Chinese brands attack in luxury

What if the time had come for Chinese luxury brands? What COM strategy to remove the brakes from consumers? How to internationalize a national brand? The We Are COM team had a green tea with Michel Chevalier, luxury and brands expert in China. Banzai!

Hello Michel ! Chinese brands are starting to conquer the West (and not only). How do you see this phenomenon?

You should know that there are many Brands very powerful Chinese. We are not necessarily yet exposed to it in Europe because for the moment, they have chosen to devote their communication strategy to the Chinese market. But to get an idea of ​​their potential, we can say that their strike force is commensurate with the Chinese domestic market, and more broadly with mainland China (including Taiwan and Hong Kong). That is to say very very extensive! It has been observed in recent years that their behavior has tended to change, in particular with the emergence of luxury brands with high potential. It is interesting to observe their strategy of conquest and to what extent they will internationalize. We are at a pivotal moment, especially since at the same time, we are also witnessing the takeovers of major international luxury brands by Chinese brands. How will all this be organized in the years to come?

What are the communication strategies of Chinese brands?
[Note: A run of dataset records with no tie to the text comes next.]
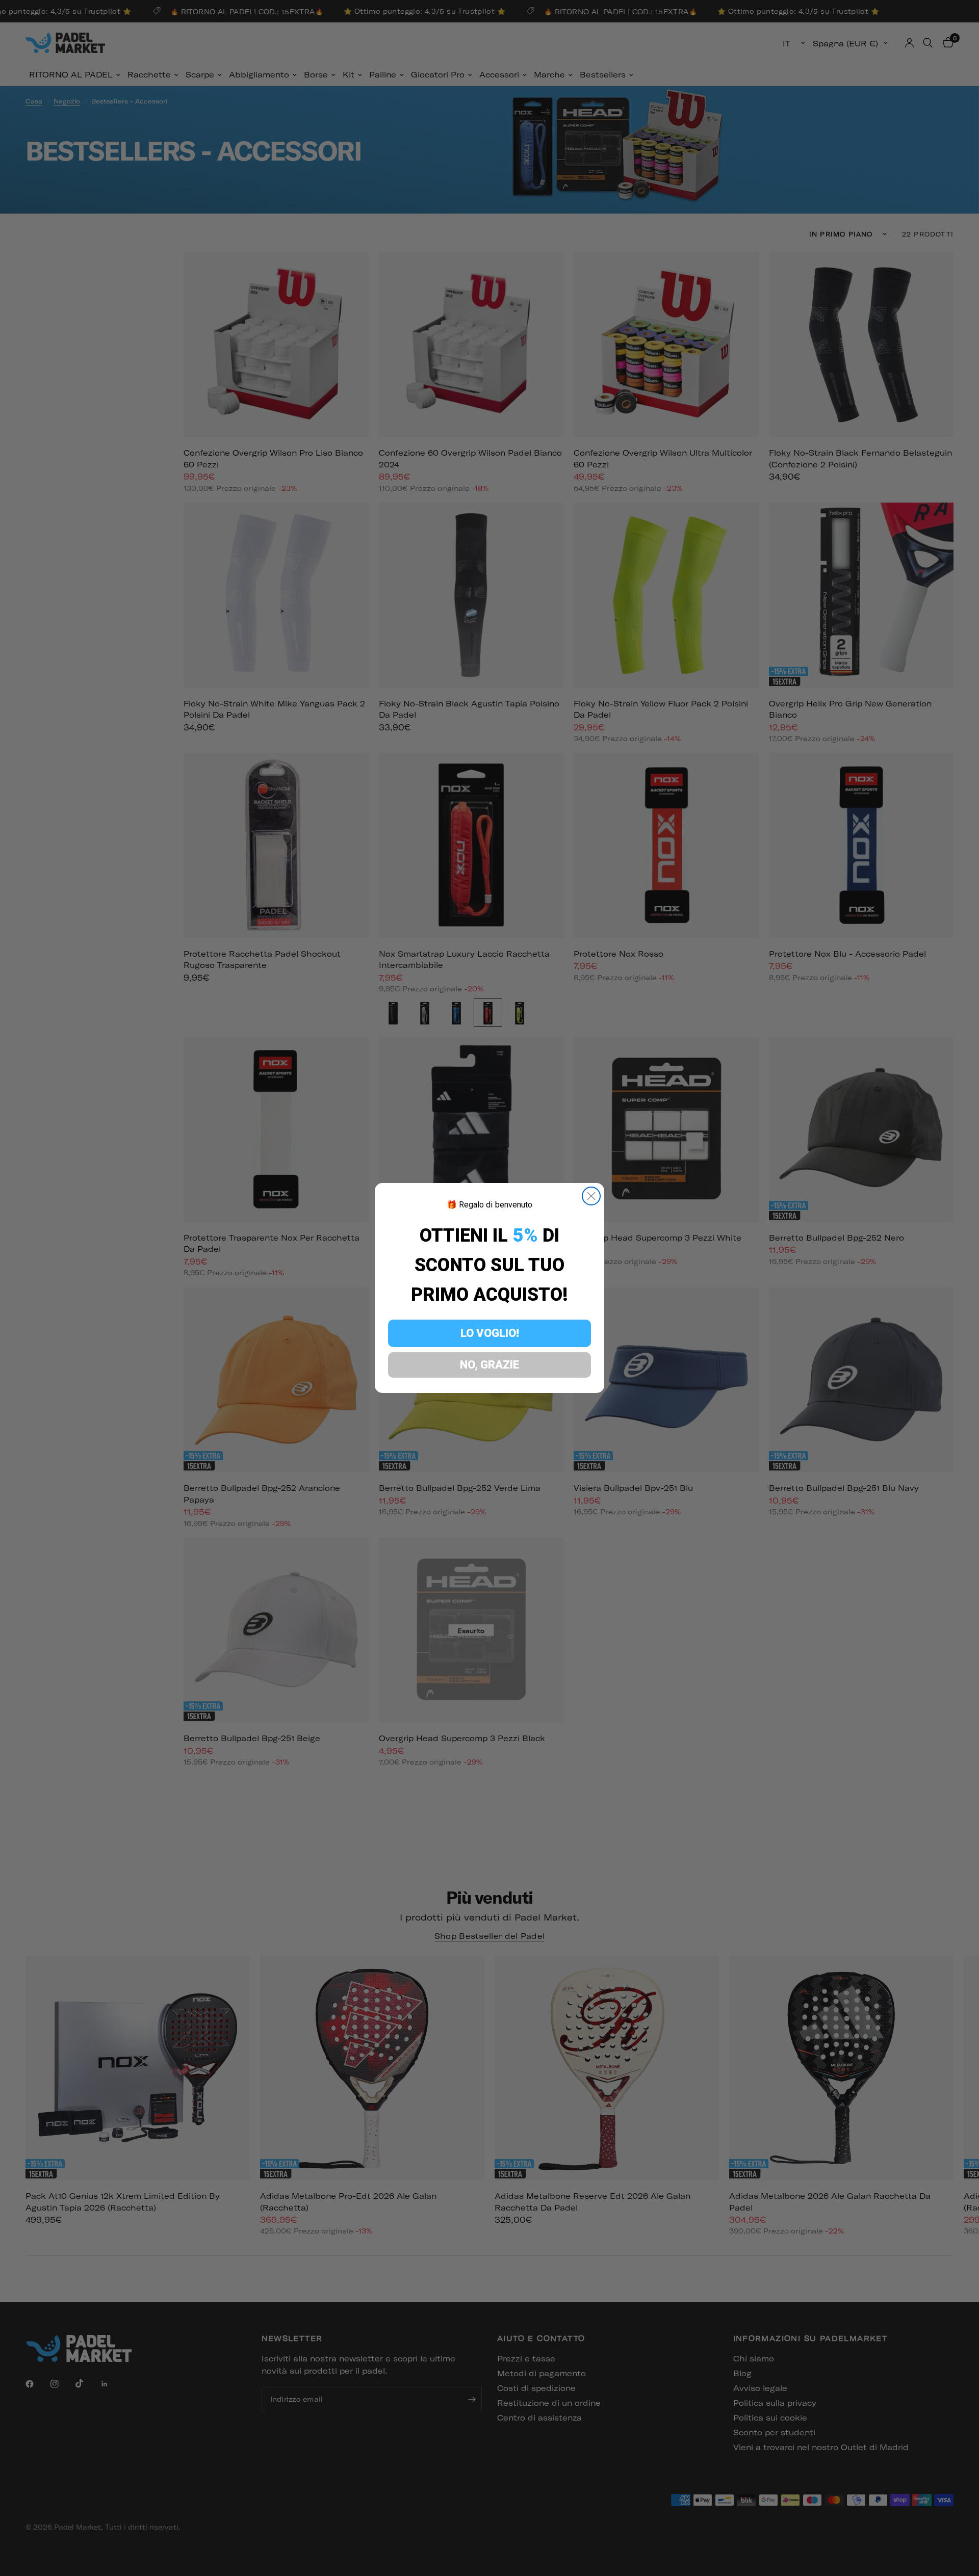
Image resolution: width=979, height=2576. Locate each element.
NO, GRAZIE (490, 1364)
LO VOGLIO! (489, 1333)
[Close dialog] (591, 1196)
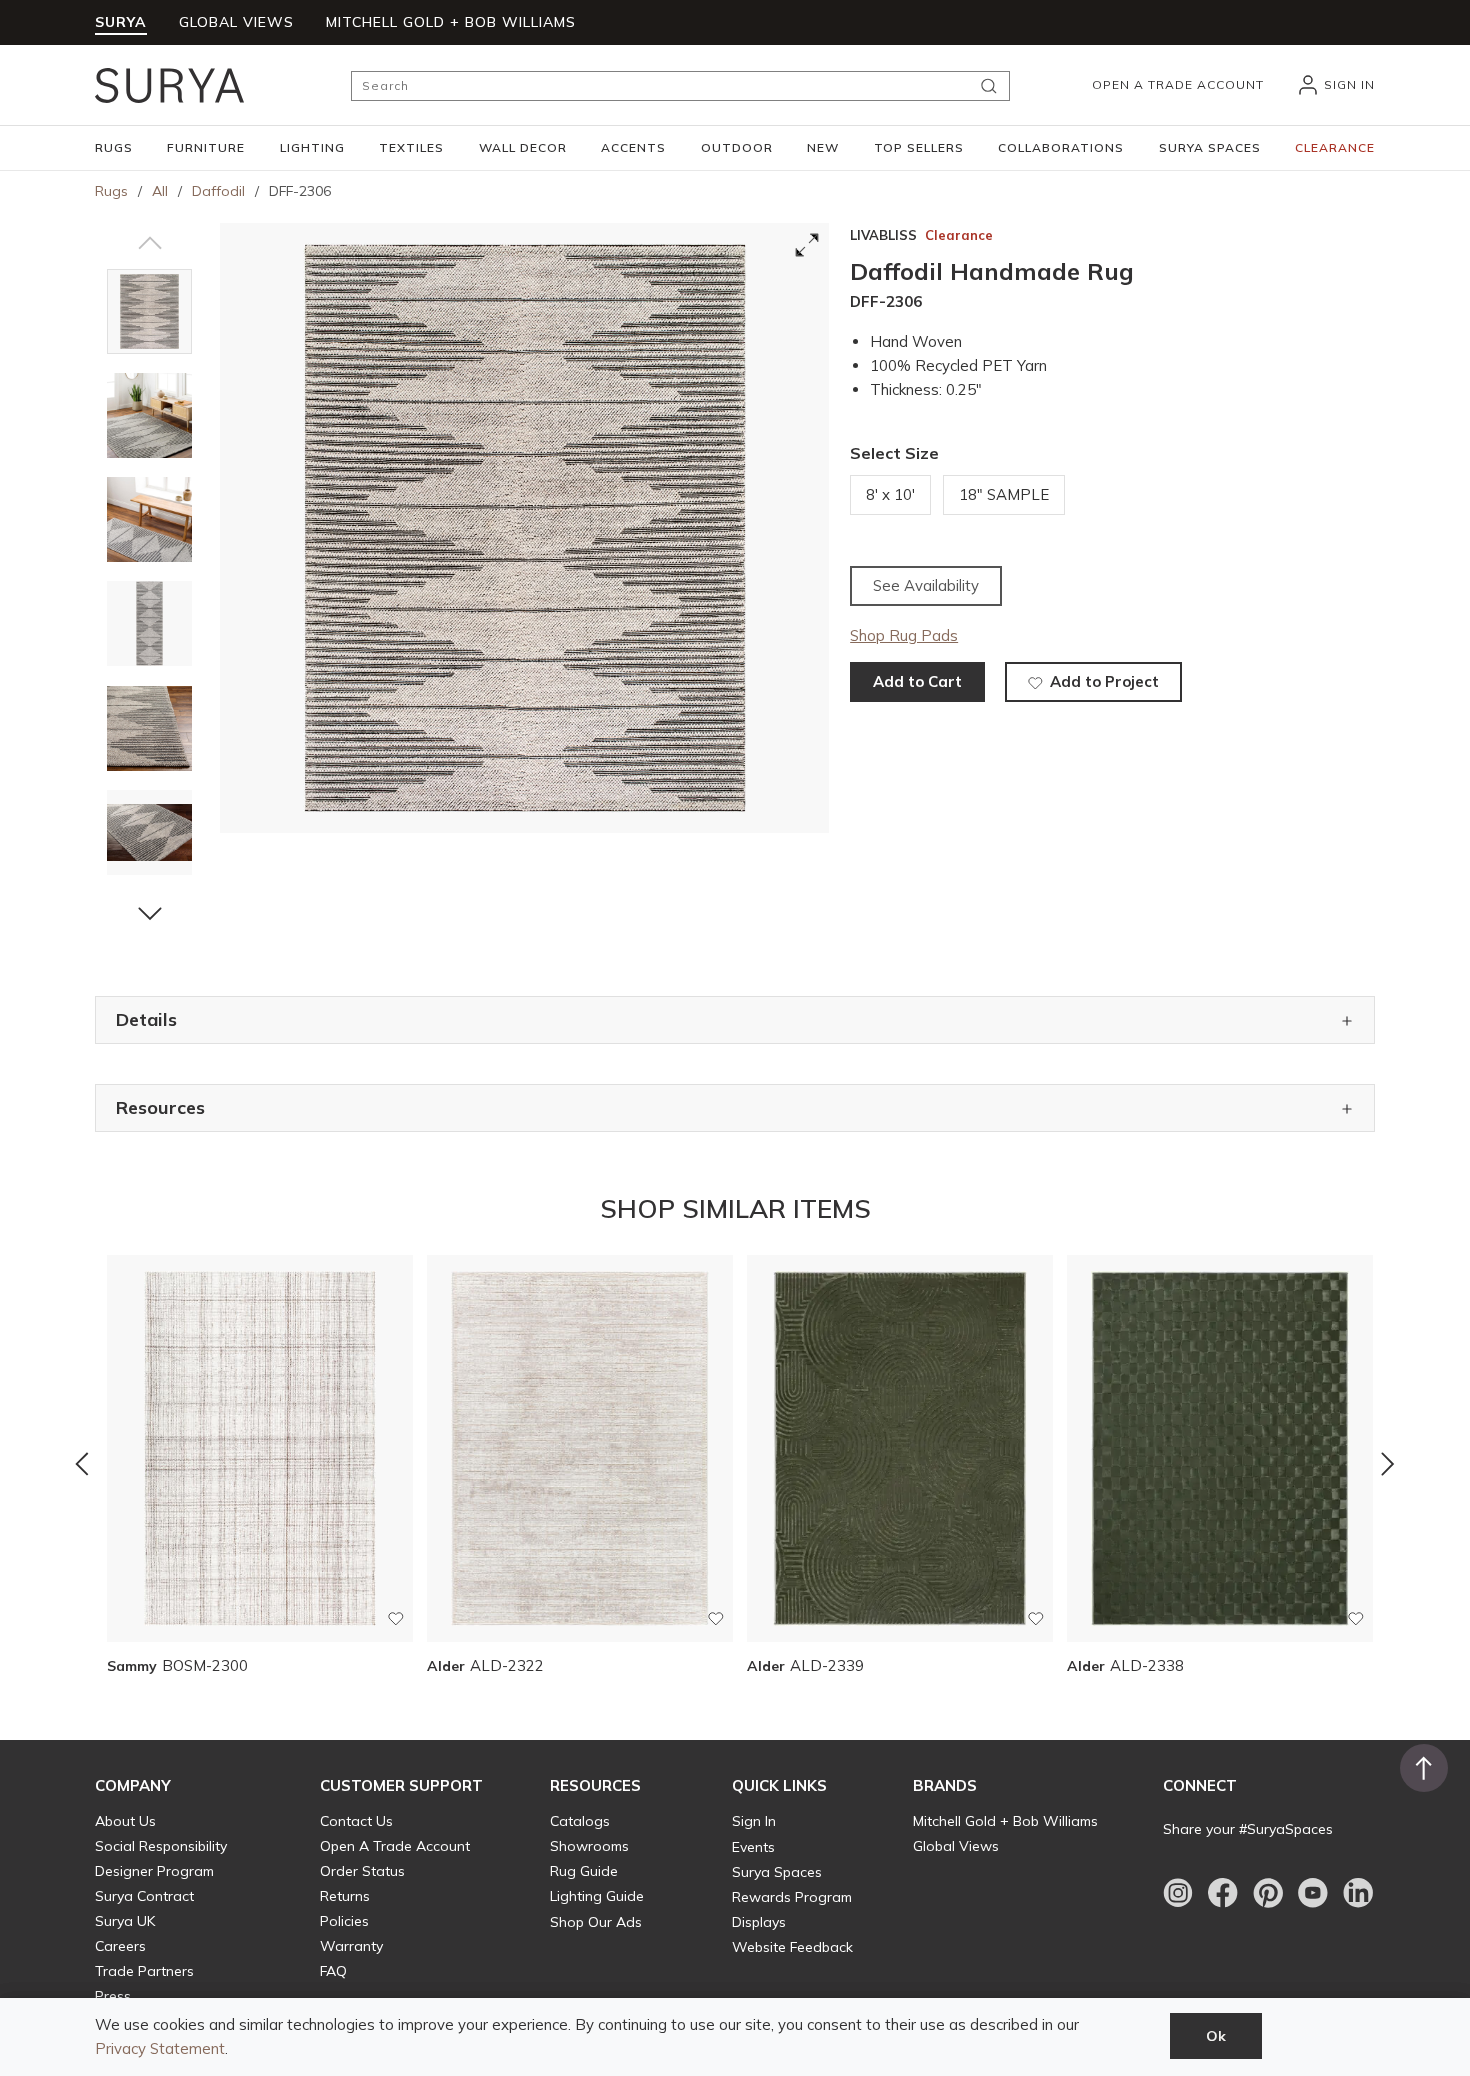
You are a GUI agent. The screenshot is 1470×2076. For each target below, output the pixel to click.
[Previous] (82, 1464)
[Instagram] (1178, 1893)
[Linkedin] (1358, 1893)
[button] (114, 148)
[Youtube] (1313, 1893)
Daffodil (218, 191)
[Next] (1388, 1464)
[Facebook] (1223, 1893)
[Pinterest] (1268, 1893)
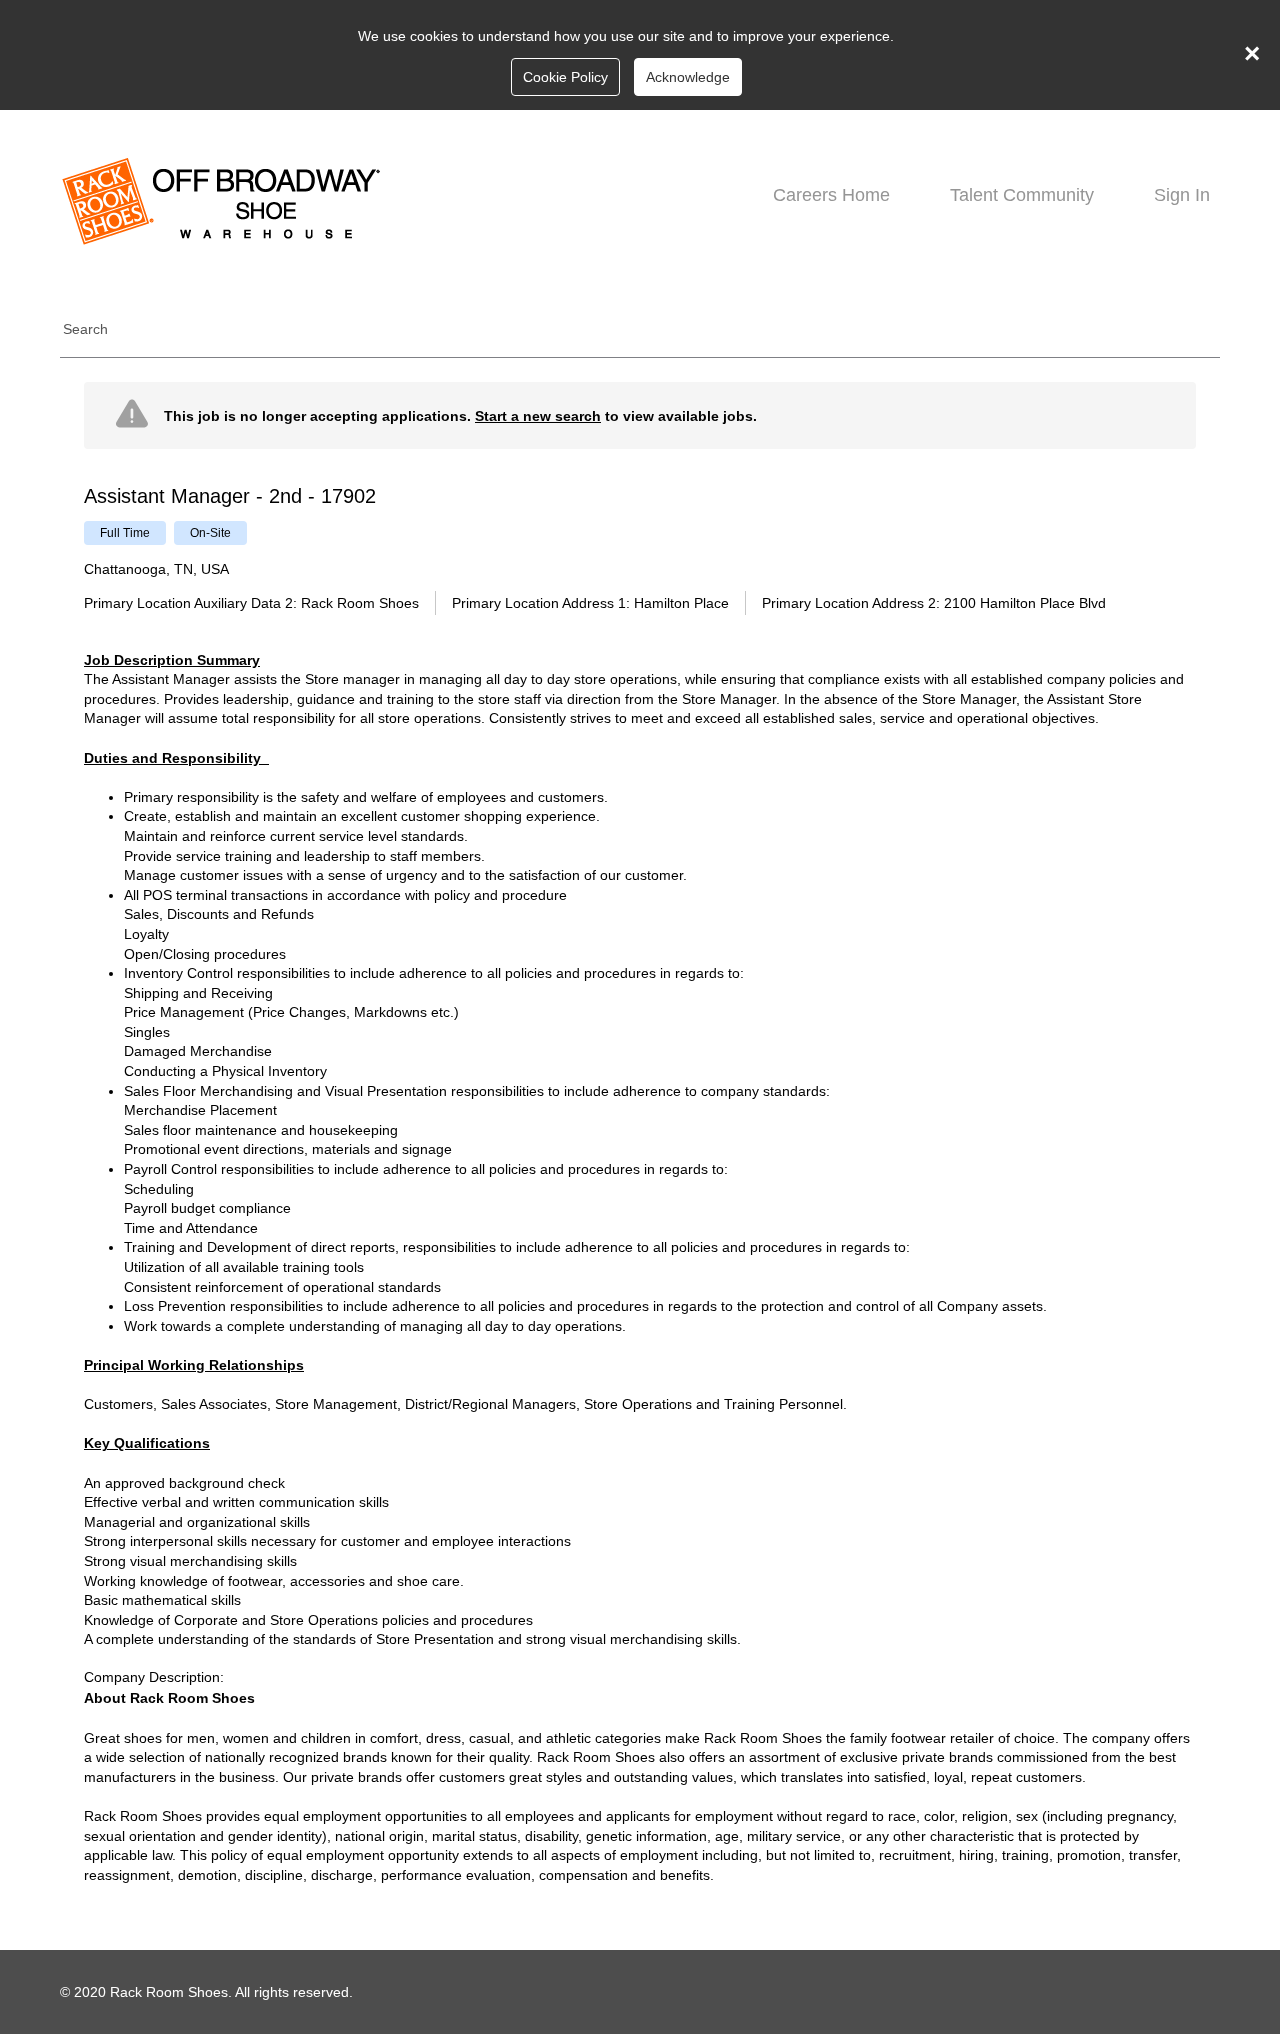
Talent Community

In general, Chinese brands communicate little… They rarely develop a branding or corporate communication strategy, and even less in non-Chinese media. They focus their communication efforts on Press relations and public relations, on commercial communication around products, in particular within their points of sale, which represent their real strength. For example, some Chinese luxury brands unknown in Europe weigh much more than some international luxury brands. We can for example quote “Chow Tai Fook” which weighs twice as heavy as Cartier in terms of turnover, with more than 2 points of sale, 1 designers and 000 diamond cutting factories. For these brands, development and growth take precedence over investment in brand communication.

The “First Name Last Name” format is a classic luxury naming strategy.

In terms of naming, what are the options chosen by Chinese brands that are already exporting internationally?

First of all, there are the brands that choose an international name and decide to no longer make any reference to their country. This is the case, for example, for the Esprit, Herborist, Stella Luna or Giada brands. Conversely, there are brands that very strongly claim their origin with Chinese characters and names that are sometimes difficult to pronounce for the “uninitiated”: Xang Xia, Shiatzy Tschen or even Guo Pei. However, despite a very strong name, these brands offer a resolutely international fashion and it is for example in the detail of the accessories that we can find the Chinese style. Finally, other brands have found a form of compromise with a mixed name, such as Wallace Snan, Helen Lee or Cindy Cao, which play on the “First name and last name” format. A fairly classic strategy in the luxury sector.

Is “Made in China” a plus or a burden for Chinese luxury brands?

It depends on the brands. Claiming manufacture in China for a Chinese brand may seem consistent. We can therefore imagine that this is not a major obstacle to its development. In any case, vis-à-vis the mainland Chinese market, it is not: what the Chinese see above all is economic development and job creation on their territory. That being said, it remains frequent, among Chinese luxury brands which aim to export internationally, that their factories are in China while their creation studios are, for their part, located in Paris or Milan ... the cradles of fashion! Anyway, we can say that the majority of these brands remain pragmatic: “what are the expectations of the country in which I am setting up operations? Does the fact that I am Chinese add value or not to sell my products? ". These are the questions that Chinese brands are asking themselves before going international. If the answer is no, “Made in China” will not be promoted.

3 things to know about Michel

> He holds a doctorate from Harvard Business School.
> He is the author of the reference work " When China awakens to luxury », Dedicated to the rise of Chinese luxury brands outside Asia.
> He was successively Managing Director of Paco Rabanne Perfumes and President of Paco Rabanne Couture.